■ **Given task**: Copy the lines from the line with "Where should I click to: Open" up to and including the last line, and leave the pictures out of your copy.

■ **Given records**:
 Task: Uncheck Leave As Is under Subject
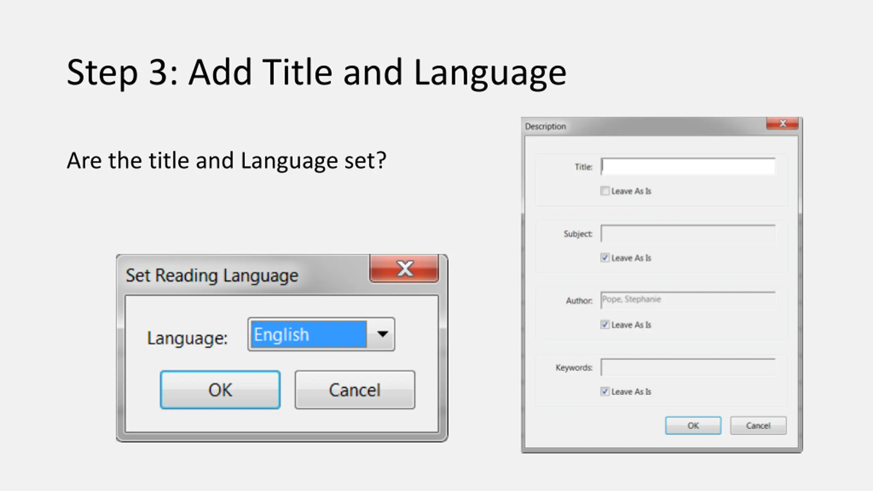click(605, 258)
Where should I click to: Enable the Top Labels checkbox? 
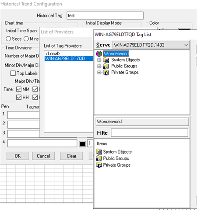[13, 73]
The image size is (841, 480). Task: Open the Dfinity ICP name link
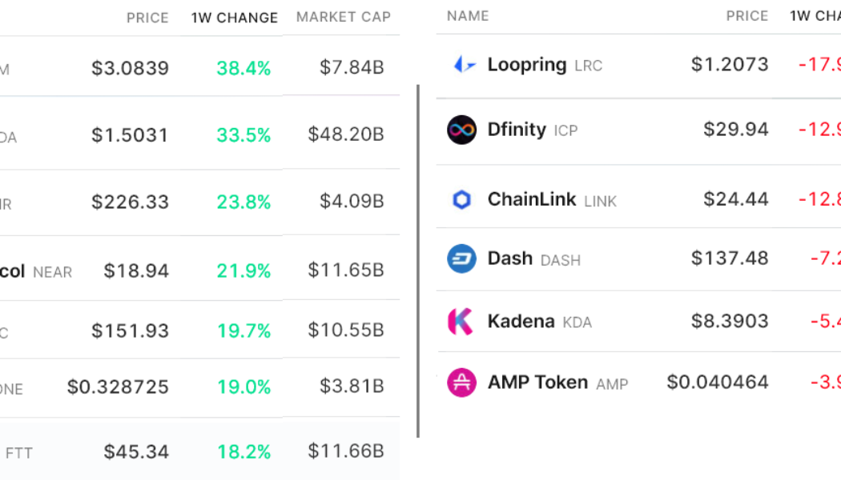click(x=517, y=130)
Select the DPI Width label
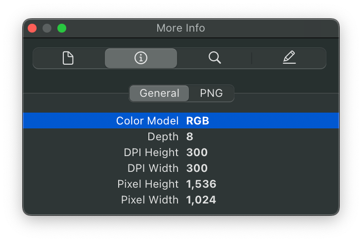362x242 pixels. pos(152,168)
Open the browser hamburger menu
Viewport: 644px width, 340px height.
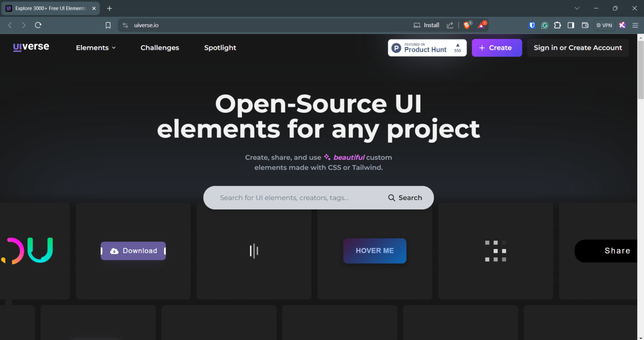coord(635,25)

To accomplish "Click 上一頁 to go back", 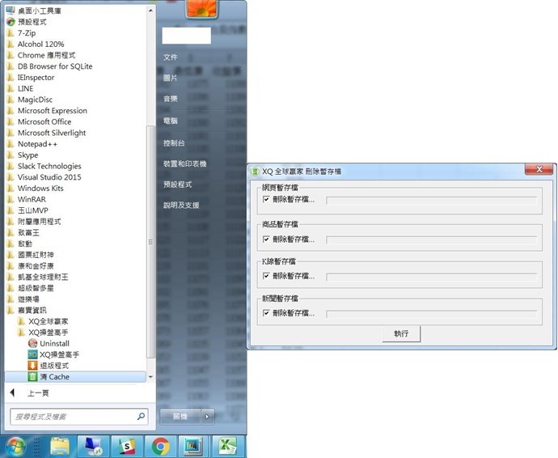I will coord(38,392).

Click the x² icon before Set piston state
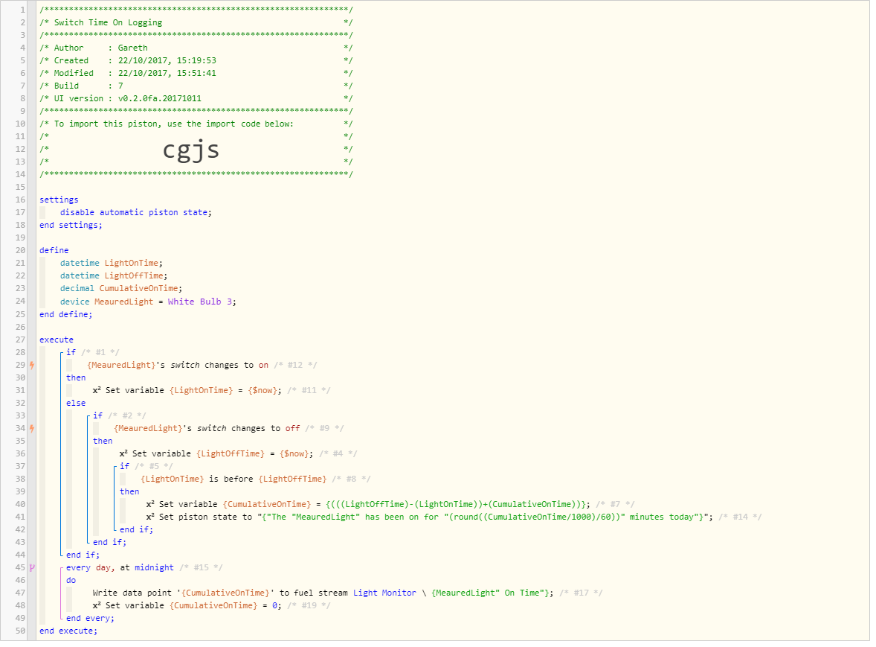click(150, 517)
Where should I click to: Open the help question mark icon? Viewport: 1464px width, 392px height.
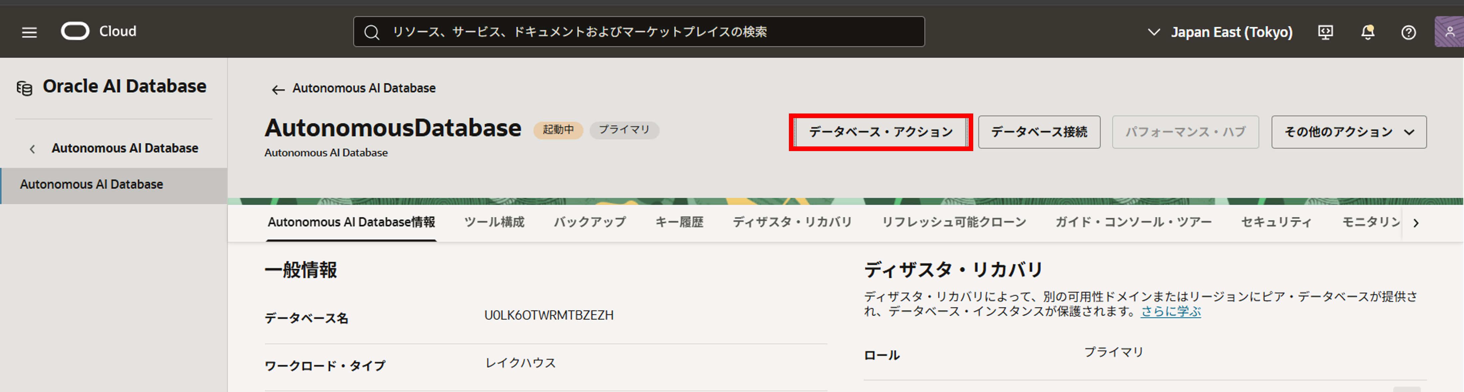click(x=1408, y=32)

■ **Written response**:
Where should I click to: Open the help question mark icon? Viewport: 1464px width, 392px height.
click(x=1408, y=32)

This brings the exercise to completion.